René Magritte es uno de los pintores surrealistas más importantes y más representativos. Comienza
su pintura surrealista sobre 1927-28 y llena muchas de las aspiraciones de los
teóricos del surrealismo especialmente en la relación entre imágenes y
palabras, en las que el pintor siempre introducía elementos de ambigüedad,
inquietud o franca contradicción.
En el cuadro La
traición de las imágenes la imagen ilusoria de una pipa es contradicha por
la afirmación escrita debajo Esto no es
una pipa. Lo que implica es que las imágenes son trazos fantasmales que no
deben confundirse con los objetos. Es más, la certeza del lenguaje escrito
puede rehuirnos a causa de la naturaleza seductora de la imagen. Con este
cuadro y otros similares, Magritte empezó a desbrozar caminos que otros empedraron
más tarde. Al escribir: esto no es un pipa, no sólo estaba poniendo en cuestión
la existencia misma del cuadro, también estaba abriendo la puerta al arte
conceptual.
En sus cuadros,
cada objeto, cada imagen en sí, aislada, tiene plena coherencia; pero vistas en
conjunto la combinación de las cosas en un contexto insólito, con alteraciones
de escala en muchos casos, convierten el universo en algo desordenado,
incomprensible, en una especie de recuerdos de un sueño. Pero no estaba interesado
en el mundo de los sueños, más bien se consideraba un hombre que pensaba y
exponía sus pensamientos a través de la pintura.

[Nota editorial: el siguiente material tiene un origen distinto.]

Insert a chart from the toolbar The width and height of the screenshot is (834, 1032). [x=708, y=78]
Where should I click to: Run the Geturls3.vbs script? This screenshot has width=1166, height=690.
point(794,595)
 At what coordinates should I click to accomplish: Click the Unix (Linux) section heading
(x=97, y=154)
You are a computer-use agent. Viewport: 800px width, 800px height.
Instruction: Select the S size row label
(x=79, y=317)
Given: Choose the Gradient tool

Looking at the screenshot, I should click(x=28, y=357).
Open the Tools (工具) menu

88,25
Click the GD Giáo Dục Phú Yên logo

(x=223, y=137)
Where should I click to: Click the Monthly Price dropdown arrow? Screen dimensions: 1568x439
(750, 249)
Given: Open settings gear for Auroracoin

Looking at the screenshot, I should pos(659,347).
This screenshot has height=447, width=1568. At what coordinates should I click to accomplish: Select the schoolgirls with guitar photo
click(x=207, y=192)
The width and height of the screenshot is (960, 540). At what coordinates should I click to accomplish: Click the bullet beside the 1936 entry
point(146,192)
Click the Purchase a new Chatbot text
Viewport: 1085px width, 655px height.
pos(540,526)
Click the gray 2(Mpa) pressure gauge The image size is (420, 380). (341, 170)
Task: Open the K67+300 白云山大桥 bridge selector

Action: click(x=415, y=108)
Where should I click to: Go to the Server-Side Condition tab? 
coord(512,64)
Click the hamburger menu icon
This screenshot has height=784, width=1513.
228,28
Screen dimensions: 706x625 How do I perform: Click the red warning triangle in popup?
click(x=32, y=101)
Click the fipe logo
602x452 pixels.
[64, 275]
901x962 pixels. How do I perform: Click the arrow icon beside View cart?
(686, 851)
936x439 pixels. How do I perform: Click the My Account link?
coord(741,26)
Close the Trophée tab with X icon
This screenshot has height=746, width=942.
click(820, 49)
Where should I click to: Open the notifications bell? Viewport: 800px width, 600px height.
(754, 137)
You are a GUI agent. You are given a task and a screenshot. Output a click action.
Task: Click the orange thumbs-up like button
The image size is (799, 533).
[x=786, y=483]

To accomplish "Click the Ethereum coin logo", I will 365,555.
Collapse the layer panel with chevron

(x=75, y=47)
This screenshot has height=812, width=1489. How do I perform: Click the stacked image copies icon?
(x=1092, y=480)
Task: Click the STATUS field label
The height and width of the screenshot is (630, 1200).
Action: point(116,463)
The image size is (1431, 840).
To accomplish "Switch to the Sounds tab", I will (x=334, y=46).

Y en sus cuadros lo que se
contrapone son elementos conceptualmente distintos: cuando confunde el día con
la noche, el cuadro con el paisaje, el interior con el exterior, la imagen con
la palabra, está apelando a la inteligencia, no a la mirada; al pensamiento, no
al ojo. Y la imagen resulta más inquietante, incluso más aterradora, por lo
lúcida.
La transferencia
de un paisaje al cristal de la ventana que lo refleja era un recurso que
Magritte utiliza en varias ocasiones. En La
llave de los campos de 1936 varios pedazos de cristal roto que corresponden
a diferentes fragmentos de la vista exterior, han caído dentro de la habitación
y están reagrupándose para configurar un paisaje paralelo y alternativo al de
afuera.
El ejemplo más trabajado de todos se encuentra en Telescopio 1963. La imagen del mar y el
cielo iluminados por la luz del sol y sumidos en la neblina, ocupa los dos
cristales de una ventana, el cuerpo que está entreabierto revela la oscuridad
(la noche) que hay detrás. Sin embargo, un examen más detenido revela tres
detalles que, considerados en su conjunto, desestabilizan gravemente la
interpretación de la imagen y le confieren un giro siniestro. En primer lugar,
Magritte ha logrado establecer un punto sutil de coincidencia entre el borde
principal de la imagen que ocupa el cristal de la ventana abierta y el marco en
el que encaja (parte inferior de la ventana). Esto abre el camino a una
cautivadora ambigüedad. En segundo lugar, coloca el horizonte (la división
entre el mar y el cielo, al mismo nivel que la mirada, como si quisiera sugerir
que existe una unidad espacial supuestamente carece de problemas entre las dos
mitades del paisaje. Y en tercer lugar, en lo alto de la ventana abierta,
cambia la filiación de la imagen que aparece en el cristal al marco de la
ventana, con lo que impide cualquier intento de realizar una interpretación
coherente y trastoca la creciente sensación de certidumbre visual del
espectador. La cuestión que subyace ya no es donde queda emplazada la realidad,
sino que radica en su misma dependencia. Magritte parece sugerir que en último
término el telescopio de su título está apuntando a una oscuridad infinita, que
en realidad apenas queda nada más allá de los trucos a los que, como pintor
están condenado a recurrir para jugar con las apariencias.
En El imperio de la luz, del que realiza varias versiones, Magritte trata una de sus metamorfosis predilectas: el día pasa a convertirse
en noche. Una casa con un jardín iluminados por la débil luz de farol, bajo un
cielo azul que reluce como en pleno día. Así dos hechos opuestos,
inexplicablemente reunidos en una sola imagen visual, producen un
sobrecogimiento mágico, al que no es ajena nuestra experiencia personal.